“For we are what God has made us, created in Christ Jesus for good works, which God prepared beforehand to be our way of life.”
~Ephesians 2:10 (NRSV).
The above verse is a culminating one. We’ve been “created in Christ Jesus,” which is something too easily passed over. The Father has raised us with Jesus (verse 6) — that was God’s work.
As a response, then, now comes our opportunity to work for the Kingdom.
We’re saved, indeed resurrected, for a purpose. We’ve heard it so often. We’re saved to serve. Ministry is this service. But we’re confused by the terminology. What is “ministry”?
The Lord’s
Ministry is work for God, most often, that we love to do. We easily feel the Lord drawing us to it.
Living this resurrection reality is about taking the high esteem that God has for us and using it to broaden the manifestation of his love. God wants everyone to know this love. Ministry is anything advancing love. It’s not self-serving; it’s self-denying (once we’ve established our roots of identity in the Lord).
Living the resurrection reality is about doing the things we love to love others.
Love is action-oriented as ministry is action-oriented.

Required work :: Reproduce the reflection on Ephesians 2:10 and ministry word for word, from start to finish.

Dataset extract ::
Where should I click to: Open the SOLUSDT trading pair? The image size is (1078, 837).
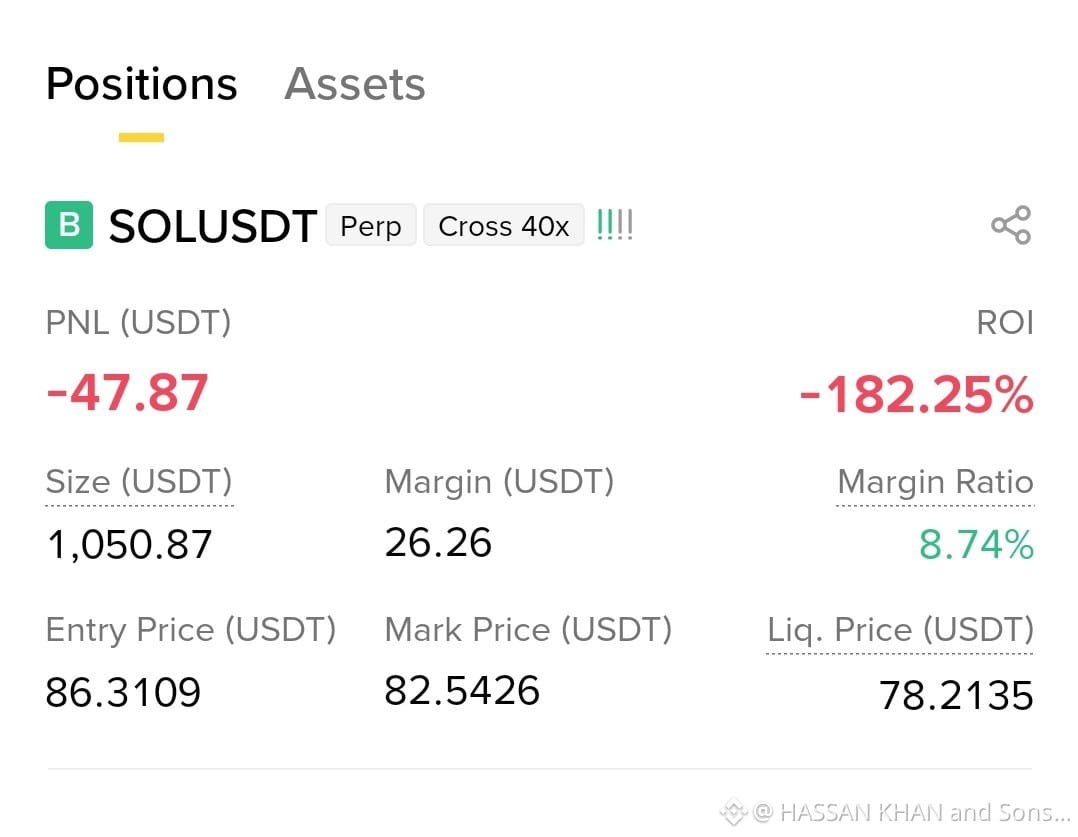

Answer ::
“For we are what God has made us, created in Christ Jesus for good works, which God prepared beforehand to be our way of life.”
~Ephesians 2:10 (NRSV).
The above verse is a culminating one. We’ve been “created in Christ Jesus,” which is something too easily passed over. The Father has raised us with Jesus (verse 6) — that was God’s work.
As a response, then, now comes our opportunity to work for the Kingdom.
We’re saved, indeed resurrected, for a purpose. We’ve heard it so often. We’re saved to serve. Ministry is this service. But we’re confused by the terminology. What is “ministry”?
The Lord’s
Ministry is work for God, most often, that we love to do. We easily feel the Lord drawing us to it.
Living this resurrection reality is about taking the high esteem that God has for us and using it to broaden the manifestation of his love. God wants everyone to know this love. Ministry is anything advancing love. It’s not self-serving; it’s self-denying (once we’ve established our roots of identity in the Lord).
Living the resurrection reality is about doing the things we love to love others.
Love is action-oriented as ministry is action-oriented.